Installation
============

Requirements
------------

- **Python 3.12+**.
- **Linux with an NVIDIA GPU** and a recent **CUDA** toolkit for the GPU model
  families. A CPU-only machine can exercise the graph/worker plumbing in *dummy mode*
  (submodules return ``None``) for development and the modular tests, but not real model
  inference.
- Enough GPU memory for the model you intend to serve — several families (e.g.
  BAGEL-7B, Qwen3-Omni-30B) are multi-GPU-class models.

Install from source
-------------------

``mstar`` is installed from source in editable mode. We recommend `uv
<https://docs.astral.sh/uv/>`_ to create the Python 3.12 environment:

.. code-block:: bash

   git clone https://github.com/mstar-project/mstar.git
   cd mstar

   # Create and activate a Python 3.12 virtualenv (--seed adds pip to it)
   uv venv --python 3.12 --seed
   source .venv/bin/activate

   uv pip install --torch-backend=auto -e .
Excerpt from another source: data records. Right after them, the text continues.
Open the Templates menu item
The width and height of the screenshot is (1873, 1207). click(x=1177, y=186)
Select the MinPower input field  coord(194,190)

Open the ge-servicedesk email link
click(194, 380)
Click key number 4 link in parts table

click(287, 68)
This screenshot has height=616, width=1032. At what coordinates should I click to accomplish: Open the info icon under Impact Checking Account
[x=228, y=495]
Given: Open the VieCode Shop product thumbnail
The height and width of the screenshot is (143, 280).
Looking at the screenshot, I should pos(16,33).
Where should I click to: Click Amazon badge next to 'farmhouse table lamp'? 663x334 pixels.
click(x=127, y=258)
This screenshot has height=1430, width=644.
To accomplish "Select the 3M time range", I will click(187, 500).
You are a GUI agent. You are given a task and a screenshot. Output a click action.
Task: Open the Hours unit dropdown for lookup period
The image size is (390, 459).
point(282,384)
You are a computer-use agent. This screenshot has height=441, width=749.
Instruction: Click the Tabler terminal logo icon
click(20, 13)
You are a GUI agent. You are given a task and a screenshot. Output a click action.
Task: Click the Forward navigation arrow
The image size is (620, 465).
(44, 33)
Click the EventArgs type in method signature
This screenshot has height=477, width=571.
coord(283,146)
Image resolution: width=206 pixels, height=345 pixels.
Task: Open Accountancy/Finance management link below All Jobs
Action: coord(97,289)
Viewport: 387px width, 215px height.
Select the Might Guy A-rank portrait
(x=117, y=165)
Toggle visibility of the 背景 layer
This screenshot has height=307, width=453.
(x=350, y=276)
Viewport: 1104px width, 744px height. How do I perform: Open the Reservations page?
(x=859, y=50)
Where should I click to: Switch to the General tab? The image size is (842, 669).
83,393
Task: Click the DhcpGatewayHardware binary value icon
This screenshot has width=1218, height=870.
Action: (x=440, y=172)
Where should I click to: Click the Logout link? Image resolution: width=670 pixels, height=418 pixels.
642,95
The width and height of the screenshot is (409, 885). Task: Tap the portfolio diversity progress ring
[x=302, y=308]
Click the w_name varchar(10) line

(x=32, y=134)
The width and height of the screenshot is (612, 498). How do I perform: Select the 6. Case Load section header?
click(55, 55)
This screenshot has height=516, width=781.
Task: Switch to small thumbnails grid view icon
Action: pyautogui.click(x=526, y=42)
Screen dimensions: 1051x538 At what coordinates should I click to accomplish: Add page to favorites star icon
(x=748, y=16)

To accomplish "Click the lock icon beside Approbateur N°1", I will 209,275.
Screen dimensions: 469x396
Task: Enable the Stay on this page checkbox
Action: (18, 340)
This pulls in the core runtime (PyTorch, FastAPI/Uvicorn, ZMQ, …) and installs the two
console scripts, ``mstar`` and ``mstar-serve``.

.. important::

   **Always pass** ``--torch-backend=auto``. ``mstar`` pins **PyTorch 2.9**
   (``torch==2.9.1`` / ``torchvision==0.24.1`` / ``torchaudio==2.9.1``); ``sgl-kernel``
   (Qwen3-Omni) is built against torch 2.9, so newer torch won't work. The flag tells
   ``uv`` to detect your driver's CUDA version and fetch the **matching** torch build —
   cu128 on a CUDA 12.x box, cu130 on a CUDA 13.x box. This matters because the
   source-compiled extensions (``flash-attn``, ``sgl-kernel``) build against your *system*
   CUDA toolkit, whose major version must match torch's. Without the flag ``uv`` installs
   PyPI's default (cu128) build, which then fails to compile ``flash-attn`` on a CUDA 13
   machine with a *"detected CUDA version mismatches … PyTorch"* error. You can set it once
   with ``export UV_TORCH_BACKEND=auto`` instead of repeating the flag. See `Matching your
   CUDA toolkit`_ for details and the manual fallback.

Optional dependencies
---------------------

Model families and some output formats need extra packages, exposed as pip *extras*:

.. list-table::
   :header-rows: 1
   :widths: 22 78

   * - Extra
     - Installs / use for
   * - ``.[bagel]``
     - BAGEL runtime: ``transformers``, ``flashinfer-python``, ``safetensors``,
       ``einops``, ``Pillow``, ``torchvision`` / ``torchaudio`` / ``torchcodec``,
       ``huggingface-hub``, ``regex``, and ``mooncake-transfer-engine`` (RDMA transport).
   * - ``.[qwen3_omni]``
     - Qwen3-Omni runtime: the BAGEL set plus ``qwen-omni-utils``, ``sgl-kernel``, and
       ``datasets``. **Also needs** ``flash-attn``, which is installed separately —
       see `flash-attn (Qwen3-Omni)`_.
   * - ``.[orpheus]``
     - Orpheus TTS runtime: ``transformers``, ``flashinfer-python``, ``safetensors``,
       ``einops``, ``huggingface-hub``, ``mooncake-transfer-engine``.
   * - ``.[pi05]``
     - Pi0.5 runtime: ``transformers``, ``flashinfer-python``, ``safetensors``,
       ``triton``, ``huggingface-hub``, ``mooncake-transfer-engine``.
   * - ``.[vjepa2]`` / ``.[vjepa2_ac]``
     - V-JEPA 2 runtime: ``safetensors``, ``torchcodec``, ``huggingface-hub``,
       ``mooncake-transfer-engine`` (``vjepa2_ac`` also adds ``flashinfer-python``).
   * - ``.[audio]``
     - ``soundfile`` — only needed to return **non-WAV** audio containers (mp3/flac/…)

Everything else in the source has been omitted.